ARLINGTON – Toward the end of the school day, Bobbi Foltz’s classroom looked like a rainbow had exploded.
An assortment of colored pencils, crayons, pastels and paint brushes littered the students’ desks in Foltz’s portable at Stillaguamish Valley School as children as young as 6 and as old as 11 huddled around books and sketching on notepads.
“At the end of the day, sometimes the room is a bit of a mess,” Foltz joked on a recent April afternoon as the elementary-school aged children filed out of her room.
Foltz’s classroom experience is fairly unique among schools.

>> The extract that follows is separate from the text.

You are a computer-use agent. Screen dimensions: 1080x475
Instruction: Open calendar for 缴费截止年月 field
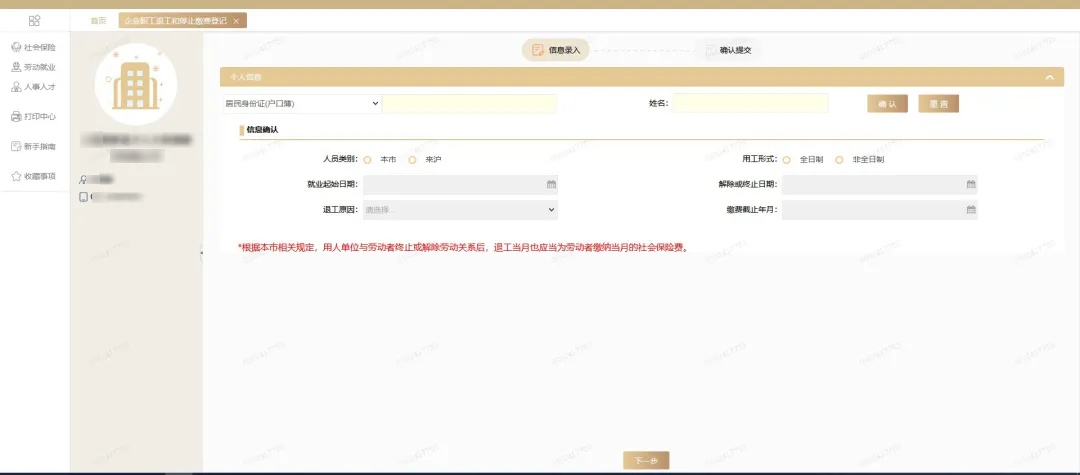coord(970,210)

The art instructor teaches multiple grades of students at the same time her classes contain kindergarten through fifth-graders, sixth- through eighth-graders and ninth- through 12th-graders an experience that can be beneficial to younger and older students.
“The kids seem to be more independent and have more self-initiative because of it,” said Janet Scarth, whose daughter Hannah attends Stillaguamish Valley School.
Located near Eagle Creek Elementary and Post Middle schools, Stillaguamish Valley offers parents opting to home-school their children a variety of classes and resources, including art, math and science instruction.
For Foltz, the learning environment also gives elementary-school aged children access to a full-time art instructor before they reach high school, which she said is becoming increasingly rare.
“Very few schools have an art specialist anymore,” Foltz said. “Because we have smaller classrooms, we’re able to have the kids do more projects to get them ready for high school when they get the chance.”
Art students seem to be embracing Foltz’s teaching style.
Stillaguamish Valley eighth-grader Elizabeth Bennett said that she never considered herself much of an artist before she enrolled in Foltz’s class last school year.
Bennett spends a lot of time in Foltz’s classroom volunteering with younger students and working on art projects.
“Before, I would just do doodles,” Bennett said. “This year, I’m using oil, pastels and working on real canvases.”
Bennett was among two Stillaguamish Valley students to receive a gold key award for her entry into the Arts Council of Snohomish County’s Scholastic Art Awards, which were handed out in February.
Her acrylic painting, titled “Controversy,” took her about five hours to complete.
“It can be looked at in a lot of different ways,” Bennett said.
Ninth-grader Angela Clark also won a gold key for her painting titled “The Beginning and End of Life.”
“It took me like 17 hours to do,” Clark said. “It’s got a little bit of everything in it.”
A number of Foltz’s students also took part in the Lions Clubs International Peace Post contest last fall.
Hannah Scarth, a seventh-grader who has been enrolled at Stillaguamish Valley for the past three years, entered her water color in the contest.
She said that interacting with the younger students has been a nice experience.
“The younger kids reflect on what the older kids are working on,” Scarth said. “It’s good because we can be their role models.”